I use a SINK so not sure about that yak. It looks nice. I would recommend going to an outing where you can rent one before you buy one. I looked at the Commander but found it very hard to turn for what I wanted in small rivers. White Water Wearhouse in Dayton has outings where for a few $ you can try any of their yaks on a lake. When I went there they were closed but opened up for me and my buddy, loaded a few different yaks on a trailer and took us to a near by lake to try them out. I bought a Dagger from them. My dad loves the stability of the Commander and doesnt play in the rivers like I do so that is what he bought and loves it. Good luck, no matter what you buy you will love this sport.


----------



## backlashed (Mar 19, 2011)

JohnPD said:


> I've really been looking into the Wilderness Systems Ride 115 Angler. Would that be a good choice for a SOT yak?


It's a great kayak, where do you plan on using it?

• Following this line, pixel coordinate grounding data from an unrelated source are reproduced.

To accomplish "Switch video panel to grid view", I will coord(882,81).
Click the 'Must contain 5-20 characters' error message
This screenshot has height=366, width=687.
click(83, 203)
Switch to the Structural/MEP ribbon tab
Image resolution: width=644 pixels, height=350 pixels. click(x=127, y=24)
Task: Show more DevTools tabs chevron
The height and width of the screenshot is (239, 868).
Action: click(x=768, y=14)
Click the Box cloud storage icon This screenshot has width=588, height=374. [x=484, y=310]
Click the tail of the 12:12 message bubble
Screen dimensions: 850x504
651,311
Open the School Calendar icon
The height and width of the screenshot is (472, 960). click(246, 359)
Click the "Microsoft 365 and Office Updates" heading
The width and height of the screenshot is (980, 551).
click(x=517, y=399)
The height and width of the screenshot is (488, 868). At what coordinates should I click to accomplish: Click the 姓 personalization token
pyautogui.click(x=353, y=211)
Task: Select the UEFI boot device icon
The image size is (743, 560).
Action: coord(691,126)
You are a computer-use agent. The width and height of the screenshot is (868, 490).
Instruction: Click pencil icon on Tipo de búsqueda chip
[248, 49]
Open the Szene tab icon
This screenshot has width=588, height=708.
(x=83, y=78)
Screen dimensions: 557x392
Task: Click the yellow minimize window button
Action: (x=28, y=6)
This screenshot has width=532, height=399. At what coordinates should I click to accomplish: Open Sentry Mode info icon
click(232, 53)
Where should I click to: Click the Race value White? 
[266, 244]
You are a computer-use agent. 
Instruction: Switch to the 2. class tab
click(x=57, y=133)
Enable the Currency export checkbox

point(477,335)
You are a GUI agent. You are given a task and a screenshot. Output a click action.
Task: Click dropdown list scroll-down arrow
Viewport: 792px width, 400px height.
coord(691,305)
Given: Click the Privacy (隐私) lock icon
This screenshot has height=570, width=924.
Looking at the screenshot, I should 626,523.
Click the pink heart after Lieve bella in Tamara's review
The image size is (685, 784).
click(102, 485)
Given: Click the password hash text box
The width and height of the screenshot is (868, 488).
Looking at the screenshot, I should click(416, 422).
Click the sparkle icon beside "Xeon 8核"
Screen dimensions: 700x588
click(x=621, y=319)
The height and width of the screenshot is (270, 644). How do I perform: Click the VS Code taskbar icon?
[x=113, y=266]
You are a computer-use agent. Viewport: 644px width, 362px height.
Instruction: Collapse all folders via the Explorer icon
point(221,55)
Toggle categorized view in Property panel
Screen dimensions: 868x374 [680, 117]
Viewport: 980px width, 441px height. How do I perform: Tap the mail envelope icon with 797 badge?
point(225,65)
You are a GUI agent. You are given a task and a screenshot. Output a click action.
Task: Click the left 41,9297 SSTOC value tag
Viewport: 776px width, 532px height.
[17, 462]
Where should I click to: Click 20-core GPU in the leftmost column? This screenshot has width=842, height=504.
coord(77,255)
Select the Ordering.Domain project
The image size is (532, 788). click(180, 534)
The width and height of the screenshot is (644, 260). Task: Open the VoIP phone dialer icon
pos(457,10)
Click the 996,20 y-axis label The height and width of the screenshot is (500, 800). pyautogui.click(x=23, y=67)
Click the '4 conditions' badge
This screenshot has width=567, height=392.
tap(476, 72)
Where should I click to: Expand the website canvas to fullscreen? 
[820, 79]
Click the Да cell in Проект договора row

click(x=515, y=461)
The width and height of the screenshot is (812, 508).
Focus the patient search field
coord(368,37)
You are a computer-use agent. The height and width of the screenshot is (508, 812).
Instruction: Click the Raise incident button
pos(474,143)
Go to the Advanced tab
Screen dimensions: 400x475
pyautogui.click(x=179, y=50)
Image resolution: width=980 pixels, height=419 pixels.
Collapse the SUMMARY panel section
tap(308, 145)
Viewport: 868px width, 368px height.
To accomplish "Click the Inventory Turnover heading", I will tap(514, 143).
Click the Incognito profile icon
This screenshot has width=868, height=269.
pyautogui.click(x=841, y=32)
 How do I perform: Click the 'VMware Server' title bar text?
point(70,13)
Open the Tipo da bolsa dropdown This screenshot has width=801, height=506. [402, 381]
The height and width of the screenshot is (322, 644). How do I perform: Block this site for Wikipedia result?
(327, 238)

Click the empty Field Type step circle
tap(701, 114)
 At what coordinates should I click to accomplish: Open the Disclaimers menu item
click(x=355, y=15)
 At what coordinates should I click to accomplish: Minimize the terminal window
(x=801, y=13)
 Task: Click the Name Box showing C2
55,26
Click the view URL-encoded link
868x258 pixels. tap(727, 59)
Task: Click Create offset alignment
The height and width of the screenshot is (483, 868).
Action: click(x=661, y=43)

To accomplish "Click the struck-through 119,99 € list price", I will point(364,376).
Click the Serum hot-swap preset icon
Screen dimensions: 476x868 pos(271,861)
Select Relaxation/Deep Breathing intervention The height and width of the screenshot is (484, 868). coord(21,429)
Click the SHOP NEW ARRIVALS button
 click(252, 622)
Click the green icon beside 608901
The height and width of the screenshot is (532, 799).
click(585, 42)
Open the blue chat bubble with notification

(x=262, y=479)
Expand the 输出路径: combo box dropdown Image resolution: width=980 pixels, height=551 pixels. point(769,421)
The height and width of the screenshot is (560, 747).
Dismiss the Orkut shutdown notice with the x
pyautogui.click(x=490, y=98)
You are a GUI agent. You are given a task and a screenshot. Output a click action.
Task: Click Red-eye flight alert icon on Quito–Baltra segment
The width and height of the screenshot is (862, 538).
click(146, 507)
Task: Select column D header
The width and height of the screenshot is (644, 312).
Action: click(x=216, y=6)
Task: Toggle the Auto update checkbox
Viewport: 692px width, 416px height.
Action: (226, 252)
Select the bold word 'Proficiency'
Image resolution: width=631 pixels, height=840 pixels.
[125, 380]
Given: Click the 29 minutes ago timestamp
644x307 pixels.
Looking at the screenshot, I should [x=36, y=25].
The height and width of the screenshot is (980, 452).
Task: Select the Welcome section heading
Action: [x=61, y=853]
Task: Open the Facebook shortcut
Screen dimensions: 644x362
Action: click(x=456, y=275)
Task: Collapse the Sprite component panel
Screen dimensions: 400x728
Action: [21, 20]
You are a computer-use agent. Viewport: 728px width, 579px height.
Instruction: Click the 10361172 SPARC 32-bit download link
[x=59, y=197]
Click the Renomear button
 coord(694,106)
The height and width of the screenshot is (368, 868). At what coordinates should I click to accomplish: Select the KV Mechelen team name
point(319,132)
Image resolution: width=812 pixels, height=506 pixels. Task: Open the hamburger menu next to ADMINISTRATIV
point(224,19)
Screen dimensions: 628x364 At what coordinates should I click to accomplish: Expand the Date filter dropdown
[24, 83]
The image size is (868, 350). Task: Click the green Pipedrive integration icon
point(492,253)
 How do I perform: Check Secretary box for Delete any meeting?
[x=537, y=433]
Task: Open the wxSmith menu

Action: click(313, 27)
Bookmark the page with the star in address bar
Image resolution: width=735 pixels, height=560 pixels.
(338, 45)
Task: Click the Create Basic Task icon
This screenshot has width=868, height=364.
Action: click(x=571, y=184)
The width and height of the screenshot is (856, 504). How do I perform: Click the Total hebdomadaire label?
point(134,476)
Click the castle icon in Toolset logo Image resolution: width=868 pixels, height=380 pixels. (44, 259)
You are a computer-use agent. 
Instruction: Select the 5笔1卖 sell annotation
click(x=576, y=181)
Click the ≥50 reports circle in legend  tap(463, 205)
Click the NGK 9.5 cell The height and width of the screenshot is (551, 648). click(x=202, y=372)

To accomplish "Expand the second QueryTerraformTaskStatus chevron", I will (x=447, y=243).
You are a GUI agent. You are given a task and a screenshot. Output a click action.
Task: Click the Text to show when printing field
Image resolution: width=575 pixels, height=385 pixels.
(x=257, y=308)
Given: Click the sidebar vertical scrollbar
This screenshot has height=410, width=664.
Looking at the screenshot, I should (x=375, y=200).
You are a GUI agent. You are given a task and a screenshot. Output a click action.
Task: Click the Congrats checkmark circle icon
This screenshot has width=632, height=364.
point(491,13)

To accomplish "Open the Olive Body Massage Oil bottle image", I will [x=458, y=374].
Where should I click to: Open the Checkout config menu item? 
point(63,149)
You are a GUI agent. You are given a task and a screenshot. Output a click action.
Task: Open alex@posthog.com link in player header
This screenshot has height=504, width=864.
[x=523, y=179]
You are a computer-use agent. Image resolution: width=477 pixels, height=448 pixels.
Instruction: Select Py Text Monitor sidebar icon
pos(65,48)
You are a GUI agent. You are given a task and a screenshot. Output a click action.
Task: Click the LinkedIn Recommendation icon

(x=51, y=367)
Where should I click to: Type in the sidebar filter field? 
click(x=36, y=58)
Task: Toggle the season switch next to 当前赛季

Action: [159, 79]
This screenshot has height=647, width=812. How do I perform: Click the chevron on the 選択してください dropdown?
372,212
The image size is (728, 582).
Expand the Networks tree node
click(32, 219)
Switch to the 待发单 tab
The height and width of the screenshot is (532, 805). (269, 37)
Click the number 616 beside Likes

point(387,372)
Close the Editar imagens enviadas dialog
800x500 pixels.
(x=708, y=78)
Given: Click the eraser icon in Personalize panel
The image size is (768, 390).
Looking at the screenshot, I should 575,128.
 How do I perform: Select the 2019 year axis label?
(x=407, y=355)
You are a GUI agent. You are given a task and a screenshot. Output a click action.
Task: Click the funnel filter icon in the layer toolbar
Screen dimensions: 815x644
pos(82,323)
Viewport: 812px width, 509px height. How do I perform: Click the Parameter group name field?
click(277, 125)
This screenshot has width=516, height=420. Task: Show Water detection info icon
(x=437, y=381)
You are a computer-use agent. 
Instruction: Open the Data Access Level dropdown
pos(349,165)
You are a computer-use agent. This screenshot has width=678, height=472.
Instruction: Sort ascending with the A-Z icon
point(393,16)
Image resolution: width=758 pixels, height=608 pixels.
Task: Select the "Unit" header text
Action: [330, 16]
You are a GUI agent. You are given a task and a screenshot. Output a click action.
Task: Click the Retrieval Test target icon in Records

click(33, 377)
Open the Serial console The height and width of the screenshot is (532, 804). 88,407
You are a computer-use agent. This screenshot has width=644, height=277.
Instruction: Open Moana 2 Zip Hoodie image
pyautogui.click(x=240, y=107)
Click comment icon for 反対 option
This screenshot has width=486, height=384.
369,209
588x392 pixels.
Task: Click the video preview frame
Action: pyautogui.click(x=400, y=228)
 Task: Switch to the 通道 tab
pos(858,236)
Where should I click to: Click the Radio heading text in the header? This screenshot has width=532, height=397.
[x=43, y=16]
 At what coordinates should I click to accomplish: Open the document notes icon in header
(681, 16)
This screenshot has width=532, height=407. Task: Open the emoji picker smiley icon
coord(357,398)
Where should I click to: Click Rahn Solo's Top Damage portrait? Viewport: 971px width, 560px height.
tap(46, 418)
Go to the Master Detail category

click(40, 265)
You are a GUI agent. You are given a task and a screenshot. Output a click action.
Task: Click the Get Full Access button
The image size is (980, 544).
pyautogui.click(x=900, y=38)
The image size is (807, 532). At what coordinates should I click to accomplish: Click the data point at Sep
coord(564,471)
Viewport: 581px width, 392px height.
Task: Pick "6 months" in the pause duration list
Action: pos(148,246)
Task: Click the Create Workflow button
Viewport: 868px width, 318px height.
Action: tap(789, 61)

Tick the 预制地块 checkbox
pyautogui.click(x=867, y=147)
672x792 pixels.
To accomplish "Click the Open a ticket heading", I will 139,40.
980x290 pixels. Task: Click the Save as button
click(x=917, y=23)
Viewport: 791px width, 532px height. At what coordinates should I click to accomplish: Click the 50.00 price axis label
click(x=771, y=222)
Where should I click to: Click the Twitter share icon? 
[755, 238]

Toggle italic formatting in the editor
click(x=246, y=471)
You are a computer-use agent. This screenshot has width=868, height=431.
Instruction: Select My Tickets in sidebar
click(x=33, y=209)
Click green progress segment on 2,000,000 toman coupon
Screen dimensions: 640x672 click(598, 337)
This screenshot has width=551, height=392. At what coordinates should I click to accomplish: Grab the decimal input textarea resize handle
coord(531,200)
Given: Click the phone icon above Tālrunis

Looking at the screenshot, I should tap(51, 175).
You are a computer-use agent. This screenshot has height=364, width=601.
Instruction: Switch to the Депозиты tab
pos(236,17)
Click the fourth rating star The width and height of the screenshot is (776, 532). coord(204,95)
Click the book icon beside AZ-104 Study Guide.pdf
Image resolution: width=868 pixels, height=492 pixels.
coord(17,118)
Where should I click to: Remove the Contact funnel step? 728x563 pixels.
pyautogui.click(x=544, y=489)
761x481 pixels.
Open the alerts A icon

_OutdoorHub Mobile, the information engine of the outdoors._


----------



## landarcjedi (Mar 20, 2011)

Make sure you get this year's model, lots of upgrades from last year.


----------



## Riverjam (May 30, 2012)

I've got the Ride 115 and I love it. I find it to be extremely stable. I also find it tracks well, yet is still maneuverable. I fish mainly rivers and streams. I didn't get the angler version. I'd rather rig it up with what I want as I find I need it

If you have any specific questions I'd be glad to help you out.


----------



## JohnPD (Jun 12, 2012)

backlashed said:


> It's a great kayak, where do you plan on using it?
> 
> 
> _OutdoorHub Mobile, the information engine of the outdoors._


Rivers and lakes throughout Ohio, and maybe a few milder rivers in Pa., or W.Va.


----------



## bjpatrick (Jun 18, 2010)

I just got a fishing kayak (Trophy Beach 126) last week for vacation and it's great. I can reach so many more good fishing spots from a kayak than wading. I've noticed that it might take three hours to fish a section of a river and twenty five minutes to paddle back. It's been a lot of fun!


----------



## wildy115 (Jun 28, 2012)

The ride 115 is a great fishing platform and is very stable for standing to fish. I have one in camp also.


----------



## Patrick123 (Apr 24, 2012)

I have the ascend fs12t and it's great. If you can get one that your able to stand in get that for sure though.


----------



## ajarvi (Jul 22, 2007)

I've got the Ride 135 and love it, but looking to get the 115 for tighter creeks and rivers


----------



## Bubbagon (Mar 8, 2010)

Unless you're a pretty big guy, you'll love that boat. The 115 is awesome.


----------



## ajarvi (Jul 22, 2007)

LOL I consider myself pretty big at 6' 285lbs but I have even taken the 135 out on Lake Erie at Conneaut fishing around the break wall (fun experience). Caught 2 steelies out there despite the big boats bouncing me around like a fishing bobber ha ha ha


----------



## farleybucks (Aug 8, 2009)

I have paddled the new Ride 115 many times I am 6'2" 240 and have no problems at all. It tracks extremely well for a SOT. The only thing i do not like is the weight and the awkwardness of carrying it. invest in a dolly for sure.
if you are at a wildy dealer try out a tarpon too. They are very similar (minus a few features) and a very good boat too.

-Neil


----------